Long Islanders, meanwhile, are showing up in support of offshore wind, and more in this week’s edition of The Fight.
Local renewables restrictions are on the rise in the Hawkeye State – and it might have something to do with carbon pipelines.
Iowa’s known as a renewables growth area, producing more wind energy than any other state and offering ample acreage for utility-scale solar development. This has happened despite the fact that Iowa, like Ohio, is home to many large agricultural facilities – a trait that has often fomented conflict over specific projects. Iowa has defied this logic in part because the state was very early to renewables, enacting a state portfolio standard in 1983, signed into law by a Republican governor.
But something else is now on the rise: Counties are passing anti-renewables moratoria and ordinances restricting solar and wind energy development. We analyzed Heatmap Pro data on local laws and found a rise in local restrictions starting in 2021, leading to nearly 20 of the state’s 99 counties – about one fifth – having some form of restrictive ordinance on solar, wind or battery storage.
What is sparking this hostility? Some of it might be counties following the partisan trend, as renewable energy has struggled in hyper-conservative spots in the U.S. But it may also have to do with an outsized focus on land use rights and energy development that emerged from the conflict over carbon pipelines, which has intensified opposition to any usage of eminent domain for energy development.
The central node of this tension is the Summit Carbon Solutions CO2 pipeline. As we explained in a previous edition of The Fight, the carbon transportation network would cross five states, and has galvanized rural opposition against it. Last November, I predicted the Summit pipeline would have an easier time under Trump because of his circle’s support for oil and gas, as well as the placement of former North Dakota Governor Doug Burgum as interior secretary, as Burgum was a major Summit supporter.
Admittedly, this prediction has turned out to be incorrect – but it had nothing to do with Trump. Instead, Summit is now stalled because grassroots opposition to the pipeline quickly mobilized to pressure regulators in states the pipeline is proposed to traverse. They’re aiming to deny the company permits and lobbying state legislatures to pass bills banning the use of eminent domain for carbon pipelines. One of those states is South Dakota, where the governor last month signed an eminent domain ban for CO2 pipelines. On Thursday, South Dakota regulators denied key permits for the pipeline for the third time in a row.
Another place where the Summit opposition is working furiously: Iowa, where opposition to the CO2 pipeline network is so intense that it became an issue in the 2020 presidential primary. Regulators in the state have been more willing to greenlight permits for the project, but grassroots activists have pressured many counties into some form of opposition.
The same counties with CO2 pipeline moratoria have enacted bans or land use restrictions on developing various forms of renewables, too. Like Kossuth County, which passed a resolution decrying the use of eminent domain to construct the Summit pipeline – and then three months later enacted a moratorium on utility-scale solar.

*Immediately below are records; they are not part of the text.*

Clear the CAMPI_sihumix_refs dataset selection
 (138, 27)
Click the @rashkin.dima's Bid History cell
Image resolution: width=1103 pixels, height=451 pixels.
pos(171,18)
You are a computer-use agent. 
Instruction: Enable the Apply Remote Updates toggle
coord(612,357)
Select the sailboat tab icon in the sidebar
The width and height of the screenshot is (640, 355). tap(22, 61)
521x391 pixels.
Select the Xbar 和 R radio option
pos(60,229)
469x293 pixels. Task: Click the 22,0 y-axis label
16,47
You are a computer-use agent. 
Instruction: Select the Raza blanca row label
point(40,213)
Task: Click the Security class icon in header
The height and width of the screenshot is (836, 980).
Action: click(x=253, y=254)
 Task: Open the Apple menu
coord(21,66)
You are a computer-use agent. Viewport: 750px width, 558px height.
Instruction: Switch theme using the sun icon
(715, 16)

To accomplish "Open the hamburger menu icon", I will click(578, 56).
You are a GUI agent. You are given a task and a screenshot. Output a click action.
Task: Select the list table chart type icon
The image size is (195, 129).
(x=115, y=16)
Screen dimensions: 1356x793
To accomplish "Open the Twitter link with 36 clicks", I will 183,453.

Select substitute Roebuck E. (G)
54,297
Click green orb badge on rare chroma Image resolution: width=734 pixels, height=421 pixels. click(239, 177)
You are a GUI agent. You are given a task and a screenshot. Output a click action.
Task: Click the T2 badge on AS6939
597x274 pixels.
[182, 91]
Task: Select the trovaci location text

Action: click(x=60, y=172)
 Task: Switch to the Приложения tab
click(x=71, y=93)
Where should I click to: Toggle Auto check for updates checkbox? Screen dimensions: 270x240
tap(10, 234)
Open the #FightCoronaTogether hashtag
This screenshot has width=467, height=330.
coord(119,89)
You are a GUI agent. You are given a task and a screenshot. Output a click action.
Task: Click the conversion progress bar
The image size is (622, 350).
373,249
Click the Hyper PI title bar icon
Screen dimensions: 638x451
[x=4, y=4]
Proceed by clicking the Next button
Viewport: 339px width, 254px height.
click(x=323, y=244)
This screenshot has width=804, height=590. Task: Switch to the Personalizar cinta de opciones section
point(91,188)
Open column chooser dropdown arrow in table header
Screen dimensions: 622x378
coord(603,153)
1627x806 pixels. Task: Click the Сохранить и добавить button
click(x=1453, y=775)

I asked Jessica Manzour, a conservation program associate with Sierra Club fighting the Summit pipeline, about this phenomenon earlier this week. She told me that some counties are opposing CO2 pipelines and then suddenly tacking on or pivoting to renewables next. In other cases, counties with a burgeoning opposition to renewables take up the pipeline cause, too. In either case, this general frustration with energy companies developing large plots of land is kicking up dust in places that previously may have had a much lower opposition risk.
“We painted a roadmap with this Summit fight,” said Jess Manzour, a campaigner with Sierra Club involved in organizing opposition to the pipeline at the grassroots level, who said zealous anti-renewables activists and officials are in some cases lumping these items together under a broad umbrella. ”I don’t know if it’s the people pushing for these ordinances, rather than people taking advantage of the situation.”